Copyright 2020 Tod Howard Hawks
A graduate of Andover and Columbia College, Columbia University, Tod Howard Hawks has been a poet, a novelist, and a human-rights advocate his entire adult life.
TOD HOWARD HAWKS May 2020
The following is not a paid advertisement. It is the truth. It is arguably plausible for me to state that I received the best secondary and higher education in the world.

I graduated from Phillips Academy (more commonly referred to as Andover now), the oldest boarding school in America founded in 1778, two years after our nation was founded. Andover and its sequel, Exeter, it seems, now take turns being voted the best high school in the United States.

Though I received an essentially unequalled secondary education at Andover, I paid an exorbitant social and emotional cost to receive it. The years I spent at Andover were the worst of my life.

I chose to matriculate to Columbia College, the tradional undergraduate liberal arts school of Columbia University, over Yale
for principally two main reasons:  the Core Curriculum and New York City. More years at Yale would be like returning to Andover, anathema to me.

The Core Curriculum, now over 100 years old, is a rigorous, two-year course of studies that include philosophy, literature. art, music, language, frontiers of science, and writing. All College students, regardless of her or his majors, must take all the Core courses, which, in turn, make them learned for life. Columbia College is the only Ivy school to have anything like the Core. Living in and exploring New York City, the veritable capital of the world, for four years makes one a Citizen of the World for life, even if one decides to reside elsewhere after graduating, as I did. I now live in Boulder, CO. Columbia College's 2019 admit rate was 5.1%. Columbia College admitted a few over 2,000 applicants out of slightly over 42,000 applicants worldwide, making Columbia College the second most selective school in the Ivy League. 5.1 % admit rate:  that's about 1 out of 20.
- - -
» **Problem to solve**:
Write the next part of the essay about schooling at Andover and Columbia College, starting right after its last sentence.

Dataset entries
- - -
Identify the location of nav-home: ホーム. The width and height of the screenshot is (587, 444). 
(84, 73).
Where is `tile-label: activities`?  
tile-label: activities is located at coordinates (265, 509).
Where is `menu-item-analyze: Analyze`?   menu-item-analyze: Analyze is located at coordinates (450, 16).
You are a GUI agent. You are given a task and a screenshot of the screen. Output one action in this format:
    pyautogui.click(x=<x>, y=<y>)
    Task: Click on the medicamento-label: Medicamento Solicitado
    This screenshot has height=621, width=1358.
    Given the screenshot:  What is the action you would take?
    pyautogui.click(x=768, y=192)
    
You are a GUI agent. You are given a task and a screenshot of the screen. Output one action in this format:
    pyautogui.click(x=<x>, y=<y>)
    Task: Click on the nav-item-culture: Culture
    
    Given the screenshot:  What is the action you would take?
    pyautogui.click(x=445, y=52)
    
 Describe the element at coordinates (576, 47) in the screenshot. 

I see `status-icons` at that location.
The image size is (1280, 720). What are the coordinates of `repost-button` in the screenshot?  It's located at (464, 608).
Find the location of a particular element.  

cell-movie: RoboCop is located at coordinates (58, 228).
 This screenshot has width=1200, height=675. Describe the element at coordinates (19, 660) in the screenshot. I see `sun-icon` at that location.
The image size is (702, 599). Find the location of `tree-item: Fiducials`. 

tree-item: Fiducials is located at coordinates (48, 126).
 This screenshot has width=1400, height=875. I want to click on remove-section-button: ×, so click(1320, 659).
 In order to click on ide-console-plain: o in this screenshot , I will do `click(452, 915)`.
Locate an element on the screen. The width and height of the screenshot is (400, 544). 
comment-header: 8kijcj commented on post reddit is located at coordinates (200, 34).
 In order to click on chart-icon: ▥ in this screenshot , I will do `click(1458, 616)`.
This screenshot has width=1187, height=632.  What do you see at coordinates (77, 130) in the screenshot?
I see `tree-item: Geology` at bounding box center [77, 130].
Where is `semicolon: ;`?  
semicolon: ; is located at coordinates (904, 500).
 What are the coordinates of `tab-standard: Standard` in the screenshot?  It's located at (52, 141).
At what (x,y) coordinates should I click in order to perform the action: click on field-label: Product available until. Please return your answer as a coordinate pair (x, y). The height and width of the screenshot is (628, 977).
- - -
» **Response**:
But even Columbia has its "bad apples:"  Roy Cohn comes to mind readily. So does William Barr. But it also has Barach Obama. 84 students who studied or professors who taught there won the Nobel Prize.

So what to do with this piece CAN WE PROFIT OFF IT?

It sees to me that the maxim  DO UNTO OTHERS...is rapidly being supplanted by CAN WE PROFIT OFF IT? Our political leaders, who have never been paragons of virtue, have for 3 1/2 years have become, in a word, corrupt. The Washington Post has authenticated more than 15,000 lies emanating from the Oval Office, not to mention the cheating, the racism, and the ******.

CAN WE PROFIT OFF IT? is the new adage these days.

I say "Make America A Democracy Again!" should be.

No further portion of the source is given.